Hoy, al ver a esta chica, pensando sobre la fragilidad humana, sobre lo difícil que resulta a veces estar en este mundo (y que conste que os habla alguien que tiene salud, trabajo…), sobre los modos en los que ocultamos nuestra fragilidad, nuestra vulnerabilidad. ¿Son la misma cosa? No lo sé. Quizás no. Ser vulnerables no nos convierte en frágiles, pero tal vez esa fragilidad humana sobre la que hoy estoy pensando sí que nos da la oportunidad de sentirnos vulnerables.

Luego pensé en los libros. En las historias que leemos que nos conectan precisamente con esa fragilidad, que nos emocionan, nos hacen llorar o soñar.
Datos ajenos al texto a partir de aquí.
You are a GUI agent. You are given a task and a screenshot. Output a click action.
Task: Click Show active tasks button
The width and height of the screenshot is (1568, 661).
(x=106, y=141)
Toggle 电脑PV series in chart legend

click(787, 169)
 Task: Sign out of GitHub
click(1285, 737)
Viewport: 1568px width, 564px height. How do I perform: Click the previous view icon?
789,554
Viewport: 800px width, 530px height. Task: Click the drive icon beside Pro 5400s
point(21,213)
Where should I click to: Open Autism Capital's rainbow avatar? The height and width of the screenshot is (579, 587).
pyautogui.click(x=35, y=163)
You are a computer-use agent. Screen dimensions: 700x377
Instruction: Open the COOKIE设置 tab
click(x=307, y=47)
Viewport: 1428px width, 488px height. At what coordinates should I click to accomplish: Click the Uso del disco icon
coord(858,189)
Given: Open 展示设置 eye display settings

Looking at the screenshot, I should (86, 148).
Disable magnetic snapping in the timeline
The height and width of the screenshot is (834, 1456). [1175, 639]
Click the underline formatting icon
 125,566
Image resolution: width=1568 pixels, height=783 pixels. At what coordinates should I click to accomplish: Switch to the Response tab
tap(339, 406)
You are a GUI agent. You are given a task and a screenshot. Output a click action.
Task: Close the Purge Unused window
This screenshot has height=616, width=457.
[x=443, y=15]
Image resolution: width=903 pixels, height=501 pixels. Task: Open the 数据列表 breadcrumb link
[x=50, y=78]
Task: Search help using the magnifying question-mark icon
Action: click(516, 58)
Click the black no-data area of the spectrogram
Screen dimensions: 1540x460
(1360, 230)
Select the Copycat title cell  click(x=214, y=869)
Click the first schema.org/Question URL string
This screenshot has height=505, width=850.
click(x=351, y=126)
Pensé en la fragilidad como un punto de entrada a nuestro interior. Y también como un punto de salida, de expresión. Luego pensé en que quizás todo esto no tiene ningún sentido, y simplemente es que estoy cansado y llevo una mala semana. Quizás es mi propia fragilidad la que está hablando, y se ha visto animada a expresarse al ver la fragilidad de otra persona.

Y luego, porque esta semana ha dado para mucho, me he dado cuenta de que el relato que he escrito, y que ahora estoy revisando, habla sobre la fragilidad, en cierto sentido. Y no digo esto como una maniobra hábil para promocionarlo. Al final, todo esto acaba girando en torno a la fragilidad. Que no debilidad. No deben confundirse.